Donnerstag, 12. Juni 2008

EM-Tagebuch (14) -
Mal was Verrücktes tun

Eine verzweifelte Putzaktion und die Quizfrage des Tages: Was ist Lukas Podolski bislang als einzigem Spieler bei diesem Turnier gelungen (es hat nichts mit der Anzahl seiner Tore zu tun)?

Da hat man endlich einmal Zeit ohne Ende, keinerlei Verpflichtungen und irgendwie ist es dann doch wieder nicht richtig. Heute extra bis 11 Uhr geschlafen, damit automatisch weniger Stunden bis zum Anpfiff heute Abend totzuschlagen sind. Dabei zog sich die Zeit seit Sonntag, seit unserem ersten und erfolgreichen Auftritt gegen Polen, nicht einmal wie Kaugummi – im Gegenteil. Diese ganze EM rauscht derzeit irgendwie im Eilzugtempo vorbei. Gestern hat sich die erste Mannschaft bereits fürs Viertelfinale qualifiziert und den Gruppensieg klar gemacht. Zudem hat das erste Land schon sein kleines Fiasko erlebt und nach weniger als 100 Stunden das inoffizielle Ende seines EM-Traums erreicht.

Diese EM präsentiert sich kurzlebig und mittlerweile – die Holländer brachten das Turnier sozusagen richtig in Gang – auch äußerst kurzweilig. Erstmals hat ein Team gestern ein Spiel zu seinen Gunsten drehen können. Zuvor hatte das Führungstor immer drei Punkte bedeutet und auch die Anzahl der Unentschieden hielt sich in Grenzen. Ausschließlich Frankreich und Rumänien teilten die Punkte.

Inzwischen sind es weniger als zwei Stunden bis zum Anpfiff in Klagenfurt. Das Wetter am linken Niederrhein erinnerte heute an Basler Badewannenverhältnisse. Und aufgrund der angesprochenen neu erlangten Freiheit im Zuge des Abiturs habe ich mal etwas ganz Verrücktes gemacht: Ich habe geputzt – 90 Minuten lang. Ab jetzt mein ultimativer Tipp zum Zeittotschlagen vor einem ersehnten Fußballspiel. Ok, andere Leute sind berufstätig. Wäre auch eine Möglichkeit.

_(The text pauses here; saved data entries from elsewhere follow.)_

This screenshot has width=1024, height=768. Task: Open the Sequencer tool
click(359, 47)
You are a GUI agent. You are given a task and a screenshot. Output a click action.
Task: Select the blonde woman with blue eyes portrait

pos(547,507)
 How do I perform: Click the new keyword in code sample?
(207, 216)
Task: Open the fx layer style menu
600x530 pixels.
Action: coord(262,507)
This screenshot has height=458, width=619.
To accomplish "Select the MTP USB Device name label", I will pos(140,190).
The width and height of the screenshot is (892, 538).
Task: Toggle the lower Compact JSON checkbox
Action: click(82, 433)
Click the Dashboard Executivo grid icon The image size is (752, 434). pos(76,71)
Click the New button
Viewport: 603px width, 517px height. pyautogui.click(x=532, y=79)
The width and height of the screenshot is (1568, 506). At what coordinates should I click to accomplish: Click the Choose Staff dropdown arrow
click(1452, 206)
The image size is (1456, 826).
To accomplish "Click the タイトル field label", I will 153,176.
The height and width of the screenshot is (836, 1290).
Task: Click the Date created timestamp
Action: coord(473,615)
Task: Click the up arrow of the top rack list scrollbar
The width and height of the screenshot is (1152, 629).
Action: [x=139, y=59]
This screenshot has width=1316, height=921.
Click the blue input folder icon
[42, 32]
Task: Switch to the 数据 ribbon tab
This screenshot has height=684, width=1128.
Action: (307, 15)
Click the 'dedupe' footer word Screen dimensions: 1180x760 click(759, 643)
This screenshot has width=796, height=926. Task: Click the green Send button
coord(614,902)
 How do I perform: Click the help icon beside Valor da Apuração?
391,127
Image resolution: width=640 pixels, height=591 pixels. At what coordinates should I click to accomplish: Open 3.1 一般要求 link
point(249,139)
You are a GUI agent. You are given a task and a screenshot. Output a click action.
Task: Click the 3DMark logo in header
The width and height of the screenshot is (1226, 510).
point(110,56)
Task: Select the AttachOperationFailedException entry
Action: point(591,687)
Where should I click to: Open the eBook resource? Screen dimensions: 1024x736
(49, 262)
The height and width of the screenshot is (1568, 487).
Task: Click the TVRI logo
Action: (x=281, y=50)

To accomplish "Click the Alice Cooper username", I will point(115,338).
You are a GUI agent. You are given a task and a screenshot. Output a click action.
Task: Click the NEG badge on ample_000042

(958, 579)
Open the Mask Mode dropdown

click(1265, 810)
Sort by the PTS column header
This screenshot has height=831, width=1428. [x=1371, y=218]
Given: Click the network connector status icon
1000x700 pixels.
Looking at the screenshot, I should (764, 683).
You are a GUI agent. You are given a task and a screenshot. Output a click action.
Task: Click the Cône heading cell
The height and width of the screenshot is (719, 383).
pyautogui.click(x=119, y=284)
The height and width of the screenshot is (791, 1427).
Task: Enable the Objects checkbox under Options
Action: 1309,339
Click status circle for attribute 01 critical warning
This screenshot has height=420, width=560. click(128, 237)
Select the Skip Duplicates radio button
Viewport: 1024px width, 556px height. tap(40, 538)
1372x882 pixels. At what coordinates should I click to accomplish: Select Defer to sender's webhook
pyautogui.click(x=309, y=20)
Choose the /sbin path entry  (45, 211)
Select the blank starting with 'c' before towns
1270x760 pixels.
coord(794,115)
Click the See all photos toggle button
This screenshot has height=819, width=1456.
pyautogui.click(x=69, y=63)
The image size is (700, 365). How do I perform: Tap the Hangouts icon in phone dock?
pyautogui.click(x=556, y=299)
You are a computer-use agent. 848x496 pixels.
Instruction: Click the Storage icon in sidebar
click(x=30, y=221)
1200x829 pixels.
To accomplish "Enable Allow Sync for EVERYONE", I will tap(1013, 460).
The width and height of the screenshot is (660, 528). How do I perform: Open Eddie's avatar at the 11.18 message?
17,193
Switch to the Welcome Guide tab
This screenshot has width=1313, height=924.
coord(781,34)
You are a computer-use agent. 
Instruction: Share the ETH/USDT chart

Beim Abstauben des Schreibtischs über die Aufstellung nachdenken, beim Ausschütteln des staubigen Teppichs über die Folgen einer Niederlage nachdenken und sich beim Wischen der Fensterbank das Wonnegefühl ausmalen, welches mir das vorzeitige Weiterkommen bereiten würde – alles bestens. Leider finden große Turniere nur im Zweijahrestakt statt und dauern zu allem Übel nicht länger als ein paar Wochen. Mein Zimmer würde sich nämlich über häufigere Reinigungsaktionen freuen – eine weitere Erkenntnis der 90-minütigen Sauberkeitsmaßnahme.

Die EM verläuft übrigens nicht nur kurzweilig und kurzlebig, sondern zeigt sich ebenso von einer überraschend rechtslastigen Seite. Bis auf die Vorfälle in Klagenfurt letzten Sonntag bezieht sich das Gott sei Dank nicht auf etwaige Ausschreitungen und rechte Kundgebungen, sondern einzig und allein auf die Vorlieben der Spieler beim Toreschießen. Lukas Podolski hat bis heute als einziger Spieler bei diesem Turnier mit dem linken Fuß getroffen. Dazu fünf Treffer per Kopf, der Rest der 23 Tore mit rechts.

Wie Podolski es heute macht, wer es macht, das Spielt gar keine Rolle. Ein Sieg gegen Kroatien steht auf dem Wunschzettel – da bin ich ganz bescheiden. Ach ja: "Und wir verlieren keinen Zweikampf. Keinen." Oder etwa nicht, Herr Ballack?